Task prompt ->
The expected output is the set of lines below beginning at the one that contains "Given: Select the Crypto payment radio button" and ending at the final line, reproduced exactly.

(Records from a data collection)
▬▬▬▬▬▬

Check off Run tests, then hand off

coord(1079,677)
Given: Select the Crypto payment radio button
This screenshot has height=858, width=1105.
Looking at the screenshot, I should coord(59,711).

▬▬▬▬▬▬

Solution to the problem ->
Given: Select the Crypto payment radio button
This screenshot has height=858, width=1105.
Looking at the screenshot, I should coord(59,711).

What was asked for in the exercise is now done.